I was pleased this afternoon to see that the questions I posted here last night about where Rikers Island  fit into New York City’s evacuation scheme for Hurricane Irene were being asked all over Twitter and the blogosphere. I knew something was up when I saw the metrics on that post take an immediate spike, in both visits and referrals from Google. Clearly a lot of people were not writing off the Rikers residents even if the mayor and the city’s disaster planners were not going out of their way to include them in the discussion.

It occurred to me that the city might consider a Rikers evacuation too sensitive to be dealt with publicly–which could very well be true given that the prisoners would be moved to someone’s backyard, and, of course,  “not in my backyard” syndrome is as endemic to New York as  to any other part of the country. This  would not rule out that the administration actually has been attending to the Rikers population out of the public eye. On the other hand, it doesn’t rule out their NOT attending to the Rikers population, either.

In any case, I noticed in one discussion on this controversy on Twitter that the elevation of Rikers Island relative to other parts of New York came into clearer focus. Eric Umansky of ProPublica helpfully provided a link to a Google Map adapted to show altitudes of specific locations. It’s  not a permalink, so you need to work it to find the elevations you’re looking for. I’ll spare you the trouble and report my own findings.

In a nutshell: Most of Rikers is in the range of 20 to 40 feet above sea level. Compare this to most of LaGuardia Airport’s runways (1 to 10 feet) or Long Island City (1 to 15 feet)  in the city’s evacuation Zone A, which was mandatorily evacuated yesterday. Roosevelt Island, which is in Zone B (at risk from Category 2 hurricanes) is in the range of 10 to 15 feet above sea level. Astoria, in Zone C  (at risk from Category 3 hurricanes) ranges 15 to 20 feet.  By comparison, most of the Upper West Side is 50 or more feet above sea level and in no danger of flooding.

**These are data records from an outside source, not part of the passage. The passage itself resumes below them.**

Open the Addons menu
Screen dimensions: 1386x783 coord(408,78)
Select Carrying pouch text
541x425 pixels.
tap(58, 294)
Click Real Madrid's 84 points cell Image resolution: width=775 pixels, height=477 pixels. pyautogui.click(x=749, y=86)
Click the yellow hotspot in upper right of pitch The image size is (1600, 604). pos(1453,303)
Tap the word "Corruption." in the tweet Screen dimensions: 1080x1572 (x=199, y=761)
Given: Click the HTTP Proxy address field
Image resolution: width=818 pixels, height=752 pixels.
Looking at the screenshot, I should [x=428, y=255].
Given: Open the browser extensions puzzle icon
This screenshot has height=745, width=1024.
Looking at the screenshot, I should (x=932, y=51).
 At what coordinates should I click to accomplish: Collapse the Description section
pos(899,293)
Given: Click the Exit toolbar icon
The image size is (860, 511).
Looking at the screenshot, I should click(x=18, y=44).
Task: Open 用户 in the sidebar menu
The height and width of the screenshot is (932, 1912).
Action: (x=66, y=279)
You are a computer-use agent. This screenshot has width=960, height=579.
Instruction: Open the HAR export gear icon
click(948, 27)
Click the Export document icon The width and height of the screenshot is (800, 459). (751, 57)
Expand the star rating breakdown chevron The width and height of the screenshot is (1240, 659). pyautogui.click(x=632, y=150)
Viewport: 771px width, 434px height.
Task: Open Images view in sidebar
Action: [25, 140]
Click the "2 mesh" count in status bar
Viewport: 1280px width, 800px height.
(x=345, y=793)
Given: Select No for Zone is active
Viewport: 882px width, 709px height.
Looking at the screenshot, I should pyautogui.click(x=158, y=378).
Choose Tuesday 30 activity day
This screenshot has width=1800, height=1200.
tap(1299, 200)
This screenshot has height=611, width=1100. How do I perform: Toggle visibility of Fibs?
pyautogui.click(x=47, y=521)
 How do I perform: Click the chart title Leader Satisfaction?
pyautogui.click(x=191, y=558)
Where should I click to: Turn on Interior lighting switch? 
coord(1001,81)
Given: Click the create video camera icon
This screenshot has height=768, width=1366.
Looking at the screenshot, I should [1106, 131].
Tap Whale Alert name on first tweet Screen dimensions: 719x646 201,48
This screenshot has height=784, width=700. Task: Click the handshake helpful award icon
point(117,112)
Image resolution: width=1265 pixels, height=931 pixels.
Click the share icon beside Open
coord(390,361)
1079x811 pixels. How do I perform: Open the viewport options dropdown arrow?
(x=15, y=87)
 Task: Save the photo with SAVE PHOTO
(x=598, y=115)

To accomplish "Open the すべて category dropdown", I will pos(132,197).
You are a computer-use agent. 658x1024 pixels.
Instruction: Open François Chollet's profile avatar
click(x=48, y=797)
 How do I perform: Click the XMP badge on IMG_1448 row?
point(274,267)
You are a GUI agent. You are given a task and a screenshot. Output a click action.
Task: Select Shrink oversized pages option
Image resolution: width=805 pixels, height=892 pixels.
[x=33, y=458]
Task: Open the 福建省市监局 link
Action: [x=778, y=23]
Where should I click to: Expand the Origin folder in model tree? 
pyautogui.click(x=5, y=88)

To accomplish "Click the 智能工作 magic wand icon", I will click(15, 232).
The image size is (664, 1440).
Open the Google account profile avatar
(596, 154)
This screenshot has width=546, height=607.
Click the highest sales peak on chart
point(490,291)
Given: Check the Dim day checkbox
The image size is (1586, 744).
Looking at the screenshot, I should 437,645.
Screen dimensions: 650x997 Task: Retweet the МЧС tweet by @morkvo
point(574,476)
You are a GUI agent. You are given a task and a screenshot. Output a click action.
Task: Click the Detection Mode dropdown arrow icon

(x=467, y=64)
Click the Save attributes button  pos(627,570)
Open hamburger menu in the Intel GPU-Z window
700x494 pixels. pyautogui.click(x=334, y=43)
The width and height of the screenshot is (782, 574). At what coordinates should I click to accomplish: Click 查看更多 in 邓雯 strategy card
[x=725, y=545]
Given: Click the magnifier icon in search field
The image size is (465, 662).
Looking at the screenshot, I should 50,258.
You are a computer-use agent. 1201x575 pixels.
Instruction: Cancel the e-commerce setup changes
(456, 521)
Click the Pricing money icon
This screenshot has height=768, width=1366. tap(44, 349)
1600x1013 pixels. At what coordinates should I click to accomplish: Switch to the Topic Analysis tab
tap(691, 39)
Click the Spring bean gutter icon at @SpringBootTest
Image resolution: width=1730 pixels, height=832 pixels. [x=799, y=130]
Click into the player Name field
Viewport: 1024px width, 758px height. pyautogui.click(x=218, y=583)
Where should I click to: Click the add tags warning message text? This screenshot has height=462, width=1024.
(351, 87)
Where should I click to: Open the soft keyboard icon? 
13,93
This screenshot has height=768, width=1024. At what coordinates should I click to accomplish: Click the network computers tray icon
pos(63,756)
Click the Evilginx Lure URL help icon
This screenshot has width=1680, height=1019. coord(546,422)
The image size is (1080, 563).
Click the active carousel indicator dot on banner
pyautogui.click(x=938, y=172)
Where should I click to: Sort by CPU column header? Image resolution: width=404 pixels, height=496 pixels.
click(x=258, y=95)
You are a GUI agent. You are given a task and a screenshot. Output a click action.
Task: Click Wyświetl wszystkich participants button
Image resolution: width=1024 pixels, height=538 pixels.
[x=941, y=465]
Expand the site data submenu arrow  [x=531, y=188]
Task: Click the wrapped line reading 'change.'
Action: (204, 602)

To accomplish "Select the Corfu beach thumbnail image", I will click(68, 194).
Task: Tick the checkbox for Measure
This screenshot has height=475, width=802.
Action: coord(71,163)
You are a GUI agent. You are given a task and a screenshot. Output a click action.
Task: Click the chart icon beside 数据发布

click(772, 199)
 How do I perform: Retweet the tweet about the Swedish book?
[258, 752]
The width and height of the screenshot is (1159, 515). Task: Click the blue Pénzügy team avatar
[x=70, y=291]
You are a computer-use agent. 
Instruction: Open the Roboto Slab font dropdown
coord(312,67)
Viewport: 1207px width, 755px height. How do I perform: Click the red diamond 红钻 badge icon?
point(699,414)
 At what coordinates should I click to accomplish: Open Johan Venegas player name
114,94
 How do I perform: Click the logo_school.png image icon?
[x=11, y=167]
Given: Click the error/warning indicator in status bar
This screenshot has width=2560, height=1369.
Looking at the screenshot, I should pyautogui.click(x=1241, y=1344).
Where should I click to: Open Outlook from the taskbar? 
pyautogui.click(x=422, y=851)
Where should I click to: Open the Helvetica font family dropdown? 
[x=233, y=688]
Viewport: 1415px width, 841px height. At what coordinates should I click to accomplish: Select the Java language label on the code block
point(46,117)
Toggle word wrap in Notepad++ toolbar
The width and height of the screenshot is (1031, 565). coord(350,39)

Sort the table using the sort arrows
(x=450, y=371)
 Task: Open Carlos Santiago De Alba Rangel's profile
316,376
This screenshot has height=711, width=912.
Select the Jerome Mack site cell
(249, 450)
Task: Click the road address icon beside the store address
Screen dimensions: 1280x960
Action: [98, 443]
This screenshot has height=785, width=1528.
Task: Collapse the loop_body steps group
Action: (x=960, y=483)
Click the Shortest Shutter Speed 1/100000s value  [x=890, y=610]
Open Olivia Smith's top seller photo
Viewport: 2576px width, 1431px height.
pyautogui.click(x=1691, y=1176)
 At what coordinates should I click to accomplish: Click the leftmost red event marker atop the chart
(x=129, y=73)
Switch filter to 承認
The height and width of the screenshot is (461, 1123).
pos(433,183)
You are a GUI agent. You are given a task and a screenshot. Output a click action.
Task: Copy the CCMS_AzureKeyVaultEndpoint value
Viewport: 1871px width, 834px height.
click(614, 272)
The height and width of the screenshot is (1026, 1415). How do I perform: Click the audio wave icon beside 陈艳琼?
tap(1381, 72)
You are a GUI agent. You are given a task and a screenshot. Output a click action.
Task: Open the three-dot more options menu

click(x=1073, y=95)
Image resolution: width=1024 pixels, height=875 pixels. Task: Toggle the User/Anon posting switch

Thus, it would seem that Rikers is, like my neighborhood of the Upper West Side, in no need of being evacuated. To bring that point home to myself, I Googled “NYC global warming map” to see if I could replicate the surge levels the city is anticipating from a worst case scenario visit from Irene.  I found this at Geology.com:

The map clearly shows that a sea level rise of only a few meters would inundate thousands of acres of highly developed land on Long Island, Manhattan and the New Jersey coastline. In New Jersey large areas around Newark Bay and Arthur Kill will be flooded. And some of the greatest land loss to New York will be the Atlantic coast of Long Island. There the sea will flood deep into the flatly sloping coast of Long Island. Airports, ports, railroads, housing developments, highways, factories and industry would suffer billions of dollars in losses. New York and New Jersey have a lot at risk to sea level rise associated with global climate.

But if you do the simulation, you’ll see that it would take a rise of more than 6 meters (about 36 feet) (about 19 feet [thanks to Aaron Levitt for the correction]) before Rikers would begin to “sink” into the sea. Does this make me feel better about the elision of Rikers from the evacuation plan? A little better, yes. I’m still troubled by the fact that we are talking about an island accessible only by boat and a single bridge. Could something happen to the bridge in a Category 3 storm surge? And what about Category 4 or 5 storms?

These are questions that should not be put to rest when Irene begins to sink into the sea of memory.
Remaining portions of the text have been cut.